YOUR TASK =>
Reproduce the lines from the line with "The width and height of the screenshot is (906, 600)." to the line with "(x=1319, y=413)", swapping "Safari" for "Chrome" and leaving everything else as it is.

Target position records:
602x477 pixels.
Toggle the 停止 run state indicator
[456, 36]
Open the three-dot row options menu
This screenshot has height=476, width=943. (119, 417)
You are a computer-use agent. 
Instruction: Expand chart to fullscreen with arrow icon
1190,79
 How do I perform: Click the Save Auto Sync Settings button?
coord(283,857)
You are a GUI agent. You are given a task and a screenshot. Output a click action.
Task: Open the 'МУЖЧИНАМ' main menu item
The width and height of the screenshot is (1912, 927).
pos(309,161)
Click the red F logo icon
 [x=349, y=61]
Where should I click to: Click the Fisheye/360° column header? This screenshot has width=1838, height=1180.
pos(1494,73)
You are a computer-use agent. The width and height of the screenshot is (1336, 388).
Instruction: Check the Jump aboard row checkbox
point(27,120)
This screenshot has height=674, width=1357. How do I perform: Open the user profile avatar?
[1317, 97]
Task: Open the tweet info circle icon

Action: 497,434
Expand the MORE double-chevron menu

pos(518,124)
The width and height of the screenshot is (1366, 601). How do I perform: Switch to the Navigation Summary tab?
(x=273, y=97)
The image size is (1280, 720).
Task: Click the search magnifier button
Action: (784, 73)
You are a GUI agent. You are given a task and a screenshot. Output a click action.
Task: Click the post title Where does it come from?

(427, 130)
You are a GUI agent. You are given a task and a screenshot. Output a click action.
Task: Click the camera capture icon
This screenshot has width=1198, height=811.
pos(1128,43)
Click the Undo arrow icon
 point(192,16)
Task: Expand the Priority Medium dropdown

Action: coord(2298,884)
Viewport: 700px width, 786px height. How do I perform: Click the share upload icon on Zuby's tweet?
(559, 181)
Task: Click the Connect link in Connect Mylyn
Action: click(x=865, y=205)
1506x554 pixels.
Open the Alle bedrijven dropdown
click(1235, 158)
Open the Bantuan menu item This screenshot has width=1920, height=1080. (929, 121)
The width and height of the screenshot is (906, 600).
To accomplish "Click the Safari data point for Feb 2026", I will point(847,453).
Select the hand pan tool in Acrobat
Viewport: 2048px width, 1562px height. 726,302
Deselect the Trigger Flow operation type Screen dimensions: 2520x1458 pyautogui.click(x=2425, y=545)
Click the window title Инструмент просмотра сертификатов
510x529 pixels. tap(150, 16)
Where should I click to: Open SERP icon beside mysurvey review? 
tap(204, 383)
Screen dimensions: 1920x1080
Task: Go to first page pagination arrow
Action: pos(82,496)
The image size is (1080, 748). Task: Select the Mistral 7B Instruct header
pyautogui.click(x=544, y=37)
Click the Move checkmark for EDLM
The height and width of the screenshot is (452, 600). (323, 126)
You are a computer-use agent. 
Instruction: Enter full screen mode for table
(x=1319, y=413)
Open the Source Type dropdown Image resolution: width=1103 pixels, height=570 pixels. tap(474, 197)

SOLUTION TO THE EXERCISE =>
The width and height of the screenshot is (906, 600).
To accomplish "Click the Chrome data point for Feb 2026", I will point(847,453).
Select the hand pan tool in Acrobat
Viewport: 2048px width, 1562px height. 726,302
Deselect the Trigger Flow operation type Screen dimensions: 2520x1458 pyautogui.click(x=2425, y=545)
Click the window title Инструмент просмотра сертификатов
510x529 pixels. tap(150, 16)
Where should I click to: Open SERP icon beside mysurvey review? 
tap(204, 383)
Screen dimensions: 1920x1080
Task: Go to first page pagination arrow
Action: pos(82,496)
The image size is (1080, 748). Task: Select the Mistral 7B Instruct header
pyautogui.click(x=544, y=37)
Click the Move checkmark for EDLM
The height and width of the screenshot is (452, 600). (323, 126)
You are a computer-use agent. 
Instruction: Enter full screen mode for table
(x=1319, y=413)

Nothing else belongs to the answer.